In the Philippines, messaging apps have gained popularity as vehicles of commerce, news, government updates, and social connections. The leading messaging app is Facebook Messenger, but WhatsApp, Telegram, and Signal remain among the most used. In January this year, Viber reported a 24 per cent increase in the number of users in the Philippines, part of the more than 400 per cent jump in users in the Asia Pacific region.
To be fair, these messaging apps have many legitimate uses. They have become common among workplace communities in a work- from-home environment and the academe, where they are used to supplement online learning modes. Messaging apps are how students stay in touch with classmates and teachers outside online class hours and how group work gets done. The Department of Health provides daily updates on the COVID-19 situation on Viber while media groups post news stories on their Viber accounts as an alternative source to social media.
But the danger of misinformation and disinformation spreading on these ubiquitous tech applications cannot be discounted, especially in the Philippines, where the infrastructure for online communication remains unreliable. A few months ago, the local government of Quezon City, the biggest city in Metro Manila, became the object of frustration and criticism after its vaccination registration platform, ezconsult.io, experienced repeated crashes. Residents took to Facebook to vent their frustrations at the difficulty of securing vaccine appointments. Messaging apps, as well as Facebook groups, became the go-to sites for questions and solutions to such problems.

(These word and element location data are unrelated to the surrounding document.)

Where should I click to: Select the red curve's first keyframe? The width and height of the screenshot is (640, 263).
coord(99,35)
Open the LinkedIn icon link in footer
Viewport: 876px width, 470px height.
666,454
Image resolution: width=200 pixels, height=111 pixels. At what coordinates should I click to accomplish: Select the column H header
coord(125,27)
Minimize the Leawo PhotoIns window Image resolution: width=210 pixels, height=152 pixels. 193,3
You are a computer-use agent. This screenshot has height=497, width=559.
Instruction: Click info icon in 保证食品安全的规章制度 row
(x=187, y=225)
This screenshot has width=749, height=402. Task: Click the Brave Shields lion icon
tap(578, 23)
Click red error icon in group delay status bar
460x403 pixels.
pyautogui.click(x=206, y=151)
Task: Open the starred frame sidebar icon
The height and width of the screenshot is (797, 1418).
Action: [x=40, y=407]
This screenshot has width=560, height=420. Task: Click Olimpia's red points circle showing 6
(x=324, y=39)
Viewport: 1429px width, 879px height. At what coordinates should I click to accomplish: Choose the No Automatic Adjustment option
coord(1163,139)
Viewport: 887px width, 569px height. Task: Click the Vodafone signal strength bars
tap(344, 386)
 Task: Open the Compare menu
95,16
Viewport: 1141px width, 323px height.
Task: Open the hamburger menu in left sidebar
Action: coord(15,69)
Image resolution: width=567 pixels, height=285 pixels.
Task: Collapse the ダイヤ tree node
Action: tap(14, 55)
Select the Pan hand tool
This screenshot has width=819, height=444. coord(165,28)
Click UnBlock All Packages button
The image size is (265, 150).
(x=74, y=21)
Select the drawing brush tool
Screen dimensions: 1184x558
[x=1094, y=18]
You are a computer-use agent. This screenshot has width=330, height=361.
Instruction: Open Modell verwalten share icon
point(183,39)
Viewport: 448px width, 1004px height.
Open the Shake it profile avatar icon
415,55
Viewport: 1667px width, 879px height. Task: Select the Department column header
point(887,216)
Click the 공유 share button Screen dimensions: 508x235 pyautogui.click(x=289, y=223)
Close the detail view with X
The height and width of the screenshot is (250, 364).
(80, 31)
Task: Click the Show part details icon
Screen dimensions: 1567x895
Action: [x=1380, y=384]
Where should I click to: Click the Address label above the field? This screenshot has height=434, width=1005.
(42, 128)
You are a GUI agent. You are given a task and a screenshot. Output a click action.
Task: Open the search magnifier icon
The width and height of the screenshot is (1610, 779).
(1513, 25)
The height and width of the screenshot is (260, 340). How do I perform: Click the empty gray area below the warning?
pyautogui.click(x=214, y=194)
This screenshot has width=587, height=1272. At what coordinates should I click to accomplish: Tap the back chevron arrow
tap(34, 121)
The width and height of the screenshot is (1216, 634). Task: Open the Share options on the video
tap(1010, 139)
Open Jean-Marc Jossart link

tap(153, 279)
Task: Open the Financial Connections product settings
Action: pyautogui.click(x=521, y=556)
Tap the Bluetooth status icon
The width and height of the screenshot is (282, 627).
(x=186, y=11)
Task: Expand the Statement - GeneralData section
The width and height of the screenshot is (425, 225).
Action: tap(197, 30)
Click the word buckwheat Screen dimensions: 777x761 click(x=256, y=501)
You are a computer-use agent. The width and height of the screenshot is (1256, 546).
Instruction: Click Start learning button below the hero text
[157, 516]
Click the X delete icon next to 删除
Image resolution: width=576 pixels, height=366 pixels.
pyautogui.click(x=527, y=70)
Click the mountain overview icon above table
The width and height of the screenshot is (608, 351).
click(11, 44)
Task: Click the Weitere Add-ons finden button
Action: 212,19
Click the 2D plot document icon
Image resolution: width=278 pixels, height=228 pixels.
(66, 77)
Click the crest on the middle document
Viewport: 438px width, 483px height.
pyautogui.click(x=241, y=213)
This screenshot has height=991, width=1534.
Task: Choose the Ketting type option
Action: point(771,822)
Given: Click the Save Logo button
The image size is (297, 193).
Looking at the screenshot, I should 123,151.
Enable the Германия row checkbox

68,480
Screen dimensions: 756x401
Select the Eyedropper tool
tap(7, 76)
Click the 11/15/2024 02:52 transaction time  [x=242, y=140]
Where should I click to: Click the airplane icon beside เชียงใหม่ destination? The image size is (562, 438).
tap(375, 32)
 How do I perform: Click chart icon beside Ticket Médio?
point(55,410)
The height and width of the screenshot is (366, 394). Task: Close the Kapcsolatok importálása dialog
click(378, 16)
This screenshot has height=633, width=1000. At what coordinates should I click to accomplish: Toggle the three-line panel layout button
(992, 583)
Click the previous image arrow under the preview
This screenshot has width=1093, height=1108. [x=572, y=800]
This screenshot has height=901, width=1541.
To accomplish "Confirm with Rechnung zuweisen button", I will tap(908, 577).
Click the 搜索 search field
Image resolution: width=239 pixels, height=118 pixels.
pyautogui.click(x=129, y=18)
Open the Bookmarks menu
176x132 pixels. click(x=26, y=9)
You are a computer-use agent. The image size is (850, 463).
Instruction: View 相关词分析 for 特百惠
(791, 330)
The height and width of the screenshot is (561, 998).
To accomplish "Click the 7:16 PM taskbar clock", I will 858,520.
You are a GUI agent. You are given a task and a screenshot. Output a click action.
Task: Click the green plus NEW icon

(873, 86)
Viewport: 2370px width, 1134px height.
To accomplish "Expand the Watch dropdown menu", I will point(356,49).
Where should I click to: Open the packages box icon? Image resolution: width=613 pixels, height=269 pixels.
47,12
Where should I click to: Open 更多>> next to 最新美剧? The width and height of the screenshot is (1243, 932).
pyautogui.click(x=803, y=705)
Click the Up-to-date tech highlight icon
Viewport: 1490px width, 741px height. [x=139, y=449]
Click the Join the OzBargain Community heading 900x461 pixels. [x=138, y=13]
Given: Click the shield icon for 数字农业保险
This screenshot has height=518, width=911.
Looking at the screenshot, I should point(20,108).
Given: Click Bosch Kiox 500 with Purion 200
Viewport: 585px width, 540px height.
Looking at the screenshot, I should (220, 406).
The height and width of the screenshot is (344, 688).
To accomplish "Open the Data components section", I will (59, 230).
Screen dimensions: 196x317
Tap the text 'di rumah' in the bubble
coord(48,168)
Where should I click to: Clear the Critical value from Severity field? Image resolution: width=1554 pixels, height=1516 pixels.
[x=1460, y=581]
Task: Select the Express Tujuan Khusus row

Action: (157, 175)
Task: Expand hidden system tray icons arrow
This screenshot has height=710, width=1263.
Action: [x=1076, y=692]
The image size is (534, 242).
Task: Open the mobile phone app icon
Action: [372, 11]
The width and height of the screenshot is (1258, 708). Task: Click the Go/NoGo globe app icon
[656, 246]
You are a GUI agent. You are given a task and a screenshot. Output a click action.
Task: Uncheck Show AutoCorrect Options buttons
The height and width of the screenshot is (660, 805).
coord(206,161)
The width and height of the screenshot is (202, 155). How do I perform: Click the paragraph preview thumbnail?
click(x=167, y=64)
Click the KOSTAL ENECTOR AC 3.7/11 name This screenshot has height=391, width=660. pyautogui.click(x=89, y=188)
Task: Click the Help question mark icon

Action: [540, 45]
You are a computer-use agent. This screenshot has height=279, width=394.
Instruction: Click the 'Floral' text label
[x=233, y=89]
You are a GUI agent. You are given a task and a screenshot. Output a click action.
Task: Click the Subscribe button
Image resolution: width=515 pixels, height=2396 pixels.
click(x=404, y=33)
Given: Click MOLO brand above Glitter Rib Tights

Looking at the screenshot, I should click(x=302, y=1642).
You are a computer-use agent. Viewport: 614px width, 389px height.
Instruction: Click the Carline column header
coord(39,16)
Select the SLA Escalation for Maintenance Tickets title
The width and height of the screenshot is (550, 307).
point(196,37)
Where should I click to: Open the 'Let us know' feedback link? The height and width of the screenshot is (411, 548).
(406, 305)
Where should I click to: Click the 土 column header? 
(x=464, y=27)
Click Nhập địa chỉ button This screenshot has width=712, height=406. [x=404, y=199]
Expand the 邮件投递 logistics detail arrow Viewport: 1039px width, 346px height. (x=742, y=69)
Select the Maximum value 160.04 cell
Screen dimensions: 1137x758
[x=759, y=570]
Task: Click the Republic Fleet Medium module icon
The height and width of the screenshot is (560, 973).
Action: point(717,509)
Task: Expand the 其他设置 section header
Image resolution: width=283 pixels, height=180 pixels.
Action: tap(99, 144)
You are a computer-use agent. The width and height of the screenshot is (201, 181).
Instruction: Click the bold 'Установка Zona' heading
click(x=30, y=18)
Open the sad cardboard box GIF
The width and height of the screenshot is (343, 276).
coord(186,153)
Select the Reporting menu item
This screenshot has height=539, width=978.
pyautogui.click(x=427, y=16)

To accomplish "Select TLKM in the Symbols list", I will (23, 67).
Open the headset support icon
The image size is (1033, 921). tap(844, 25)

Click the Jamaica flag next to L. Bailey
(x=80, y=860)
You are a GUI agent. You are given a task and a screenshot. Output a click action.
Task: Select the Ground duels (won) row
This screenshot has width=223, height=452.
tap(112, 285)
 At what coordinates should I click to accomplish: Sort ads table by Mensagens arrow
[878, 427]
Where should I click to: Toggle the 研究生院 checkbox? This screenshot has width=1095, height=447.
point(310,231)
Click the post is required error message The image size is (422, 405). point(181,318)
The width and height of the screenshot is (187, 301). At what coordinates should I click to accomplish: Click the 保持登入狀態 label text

While vaccinations are a national concern, and mainstream media monitor vaccine efforts, there is only so much that journalists can do, given how dispersed the efforts are. As vaccination efforts continue, it is becoming clear that local government units are playing a major role in ensuring a smooth rollout and delivery of accurate information. At the same time, media literacy efforts have to continue to inculcate in social media users the discipline of checking information that comes their way and the restraint in sharing messages that land on their phones.
Disclaimer:
The views and opinions expressed in this article are those of the author and do not necessarily reflect the official policy or position of ASEAN.